This is, hands down, the most compelling scene in the film, because it depicts the grunt work of sniping in ways that I, the non-sniper, can appreciate. Oh what, did you think that a high-powered rifle just assembles itself? No, it does not. Show me a character who has to put that rifle together, and I know you’ve put a little bit of extra TLC into your ultra-violence. If The Gorge had more scenes like that opening set piece, it could have been a special movie. Instead, it was just The Gorge.

Later on, I’m watching The Day of the Jackal with my two sons. This is a prestige drama on Peacock that boasts an impeccable pedigree in Oscar winner Eddie Redmayne (de-thirstified almost entirely for this title role), co-star Lashana Lynch, and creator Ronan Bennett, whose Top Boy remains one of the best works of television I’ve ever seen. This show is considerably better than The Gorge, and do you know why? Gun.

Jackal moves at a brisk pace and, most important, wrings every kill for maximum suspense. Redmayne is an unassuming psychopath who kills big targets for bigger money so that he can afford his lavish estate in Cadiz with his gorgeous Spanish wife (good reason). And what does our jackal need to execute these missions with extreme prejudice? Again, gun.

The Jackal gets his guns custom made so that they can travel incognito—concealed as parts of a common suitcase or walking boot—and reach targets from miles away once assembled. We get to see all of that craftsmanship on display from episode to episode. Here’s Redmayne assembling a high-powered sniper rifle from the European equivalent of a book depository. Here’s Redmayne assembling a carbon fiber gun from high up in the rafters of an opera house. Here’s Redmayne assembling another gun that he jerry-rigged with a giant stabilizing gimbal, all while standing on a boat. Bennett makes Gun a fully realized character on this show and lemme tell you, I couldn’t wait to see what Gun would do next. It was well worth enduring some of the more shopworn “Trouble at home?” subplots in Jackal for Gun. This is a story that leans into its equipment, and is all the better for it.
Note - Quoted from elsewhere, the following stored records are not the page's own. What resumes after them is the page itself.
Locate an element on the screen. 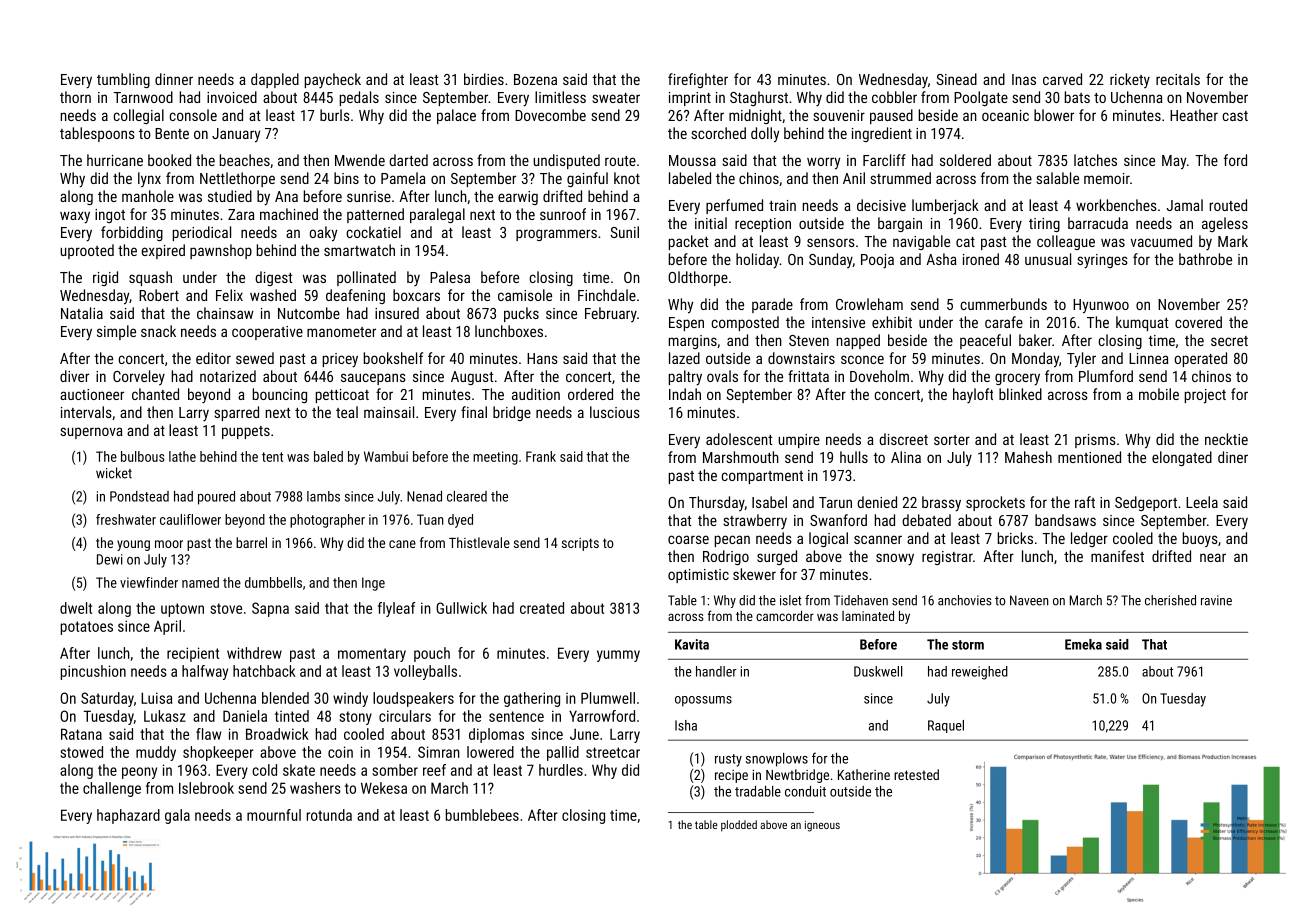  Tidehaven is located at coordinates (861, 600).
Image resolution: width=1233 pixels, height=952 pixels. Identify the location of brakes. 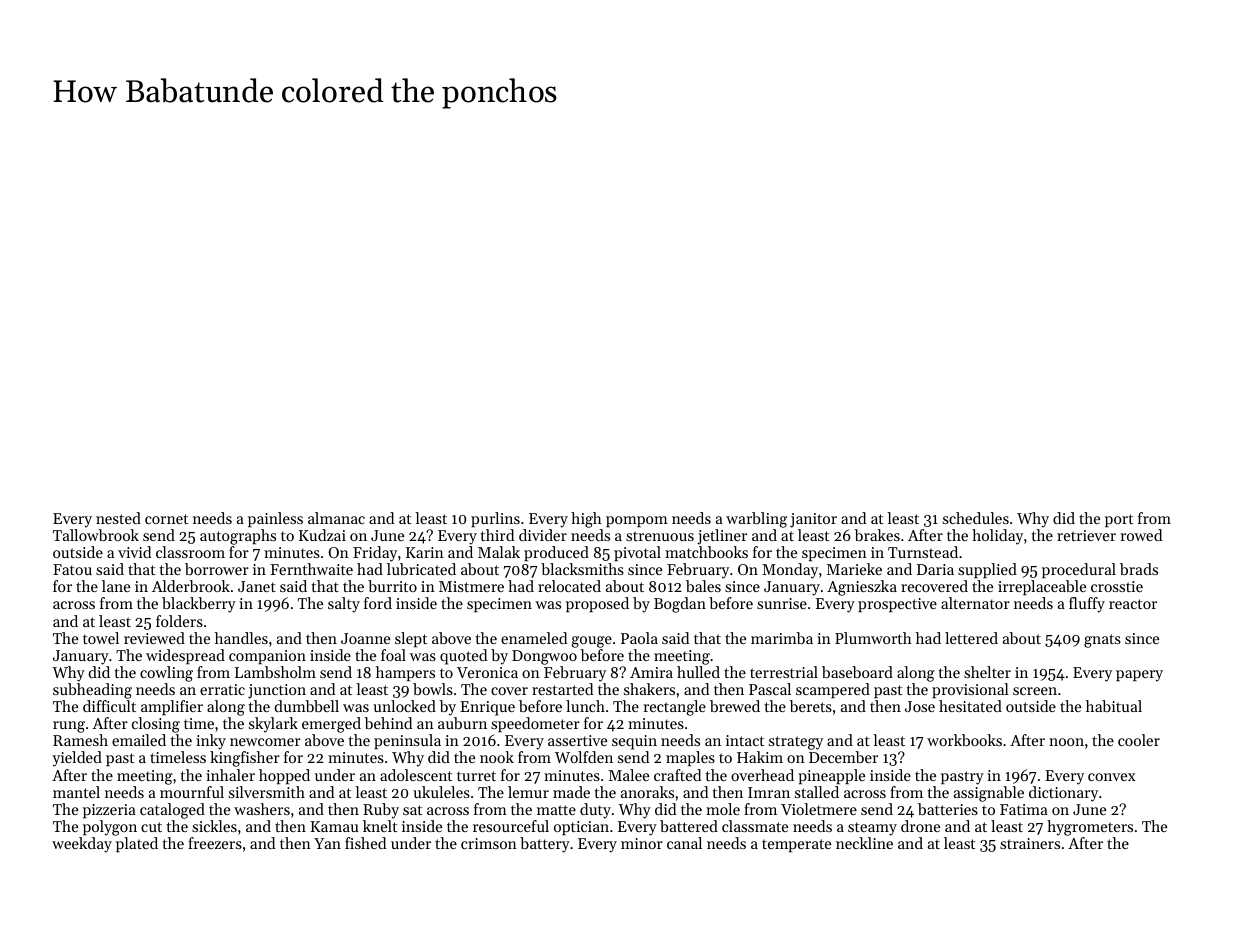
(877, 535).
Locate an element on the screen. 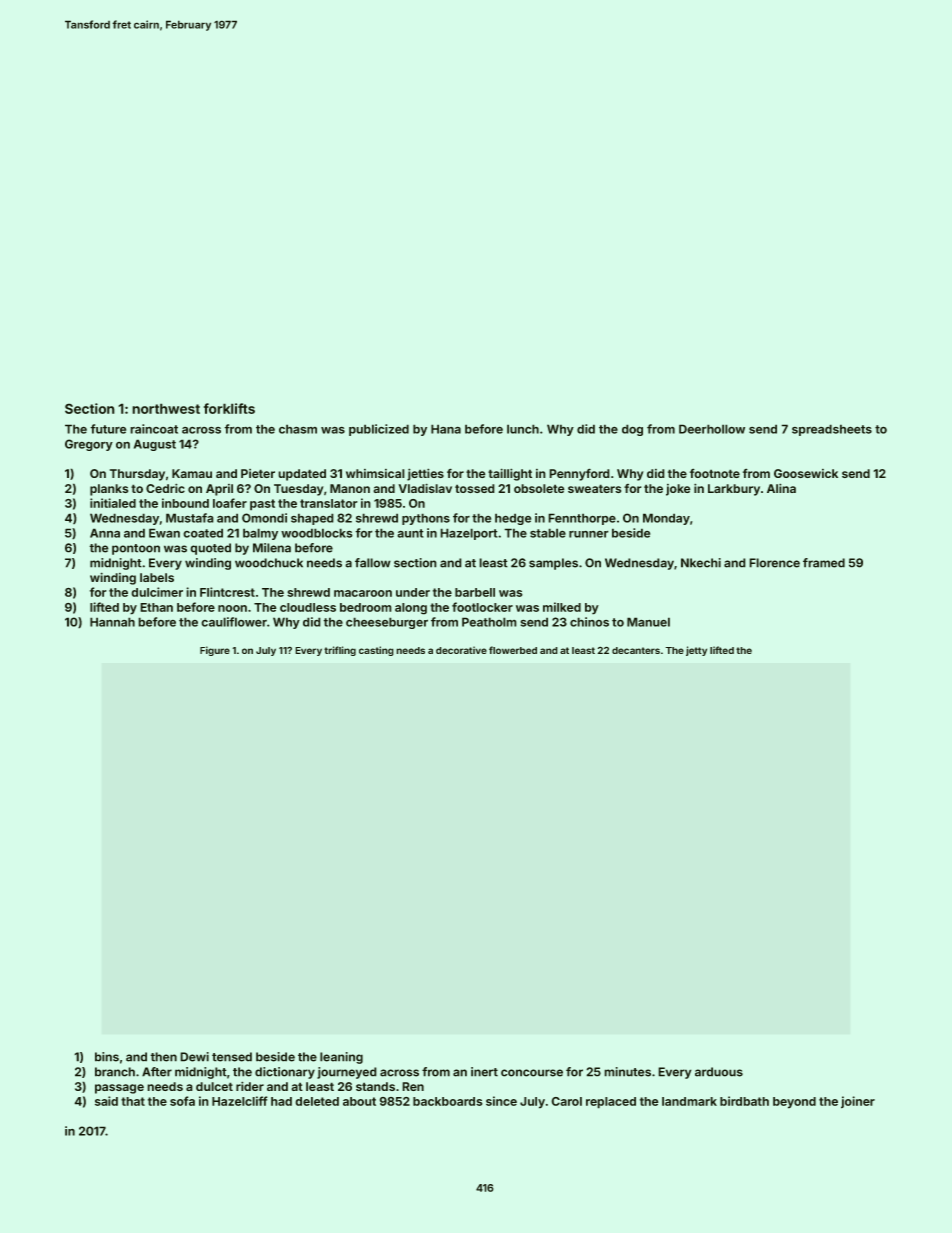 The height and width of the screenshot is (1233, 952). spreadsheets is located at coordinates (832, 430).
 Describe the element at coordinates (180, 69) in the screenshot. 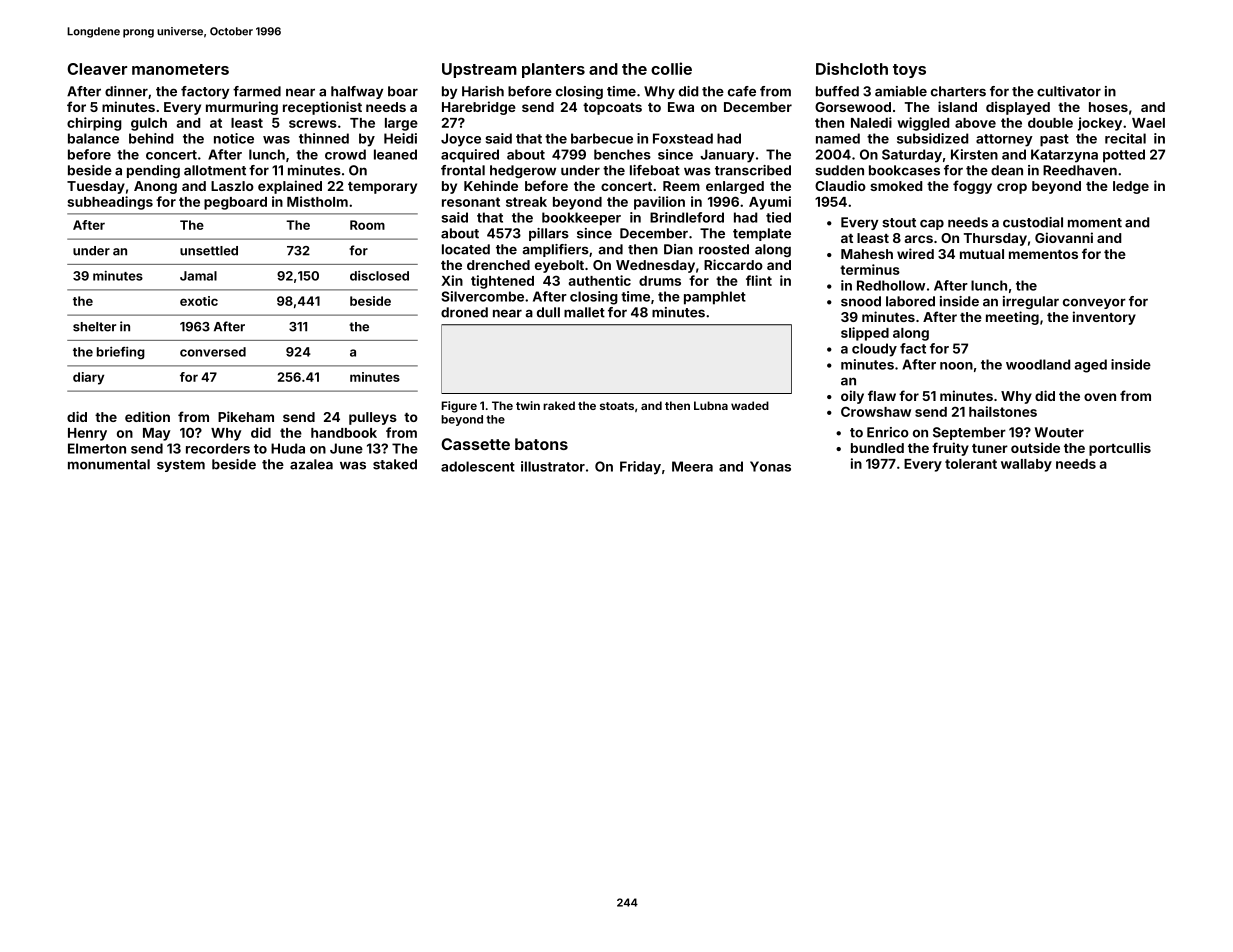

You’ll find that this holds true across almost any crime story you watch. More gun assembly equals more good. No Country for Old Men is serious about its guns. Heat is serious about its guns. Lock, Stock, and Two Smoking Barrels is serious, but not too serious, about its guns. George Clooney’s The American is serious about its guns (and also, as a welcome bonus, about hot sex). The more a filmmaker pays attention to how guns are assembled, maintained, and used, the more confident I am in that filmmaker.

It's not just that I appreciate being in the hands of someone who sweats the details, but that I also get to learn about these horrible, mythical objects. In Jackal, Redmayne is attempting a long-distance sniping record with a gun that he has to assemble on site. The trigger is one of the final pieces to go in. On its own, the trigger is just an innocuous piece of metal. Once in place, you can feel how sensitive it is. You know what that piece of metal is capable of now that it’s part of a monstrous whole. You know that if Redmayne so much as looks at the trigger wrong, it’ll put a hole the side of a building three miles away. Then you watch Redmayne recalibrate his telescopic sight over and over to get his aim atomically precise, all without disrupting the precious trigger. All of that builds suspense. When you spend minutes at a time with Chekhov’s Gun, it makes the anticipation for it to go off almost unbearable. That’s filmmaker of the highest … [Dr. Evil voice] … caliber?

So the next time you’re watching an action flick, be sure to ask yourself if the filmmakers in charge are giving you good Gun. Do they know how these things work? Do they know why one gun is of superior quality to the other? Do they know that guns have to be CLEANED? If the answer to all of those questions is yes, then you’re good to go. If not, well then throw that movie into a fucking gorge.